Esoknya, ia kemasi barang-barangnya yang ada di kosan Aji. Ia akan segera minggat selepas Aji pergi. Lebih baik ia tidur di jalanan ketimbang seatap dengan kaum pemuja lambang pelangi. Ia jadi teringat Amaknya di pulau Sumatera nun jauh di sana. Susah payah menyekolahkan dan iba hati atas kepergiannya, tapi ia malah menggoreskan luka dengan terjebak dalam hal-hal yang tidak dibenarkan. Ia masih punya akal sehat dan menginginkan masa depan yang gemilang.
Selepas Aji pergi, Muis bergegas meninggalkan kostan itu. Ia kirim pesan pada teman satu jurusannya untuk diizinkan menginap di tempatnya sementara waktu. Sebelum pergi, ia pandangi sekali lagi rumah kosan Aji. Biar bagaimanapun kosan itu pernah menampungnya saat pertama kali datang ke kota Malang dengan kondisi tak tahu mau tinggal di mana. Ia ucapkan terima kasih pada rumah kosan itu. Namun, tidak pada pemiliknya.
Esoknya lagi, usai kelas di kampus sebuah telpon WA dari Aji Santoso masuk. Sebetulnya, ia tak ingin mengangkat. Tapi, rasanya tak sopan bila pergi begitu saja tanpa pamit pada orang yang sudah membantunya selama ini. Lagi pula, ia hanya mahasiswa rantau.
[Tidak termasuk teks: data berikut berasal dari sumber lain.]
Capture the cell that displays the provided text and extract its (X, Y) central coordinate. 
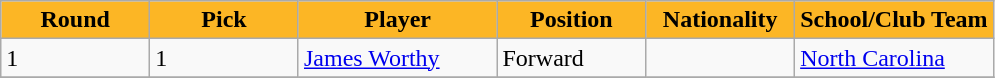
Player (397, 20)
Round (76, 20)
Nationality (720, 20)
Pick (224, 20)
James Worthy (397, 58)
School/Club Team (894, 20)
Forward (572, 58)
North Carolina (894, 58)
Position (572, 20)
Bahaya kalau punya perkara dengan arek Malang.
“Halo!” Ucap Aji sekadarnya.
Saya iki tau, kenapa kowe minggat. Tapi …
Selama beberapa menit suara di seberang telepon terdengar dingin dan lirih. Muis lebih mendekapkan ke telinganya. Ia mengerjap-ngerjapkan matanya setelah mendengarkan penjelasan orang di seberang telepon. Ia tampak berpikir dan termenung sangat lama. Sampai-sampai hiruk pikuk di sekelilingnya tak lagi dihiraukan dan diabaikan begitu saja. Pada akhirnya, ia menutup telepon dengan berucap, “baiklah. Bila itu keinginanmu saya akan segera ke sana!” Panggilan pun terputus. Detik berikutnya ia segera melesat pergi sembari menghembusan napas gusar. Dalam hatinya ia berucap, akan kuperjuangkan masa depanku yang lebih bahagia.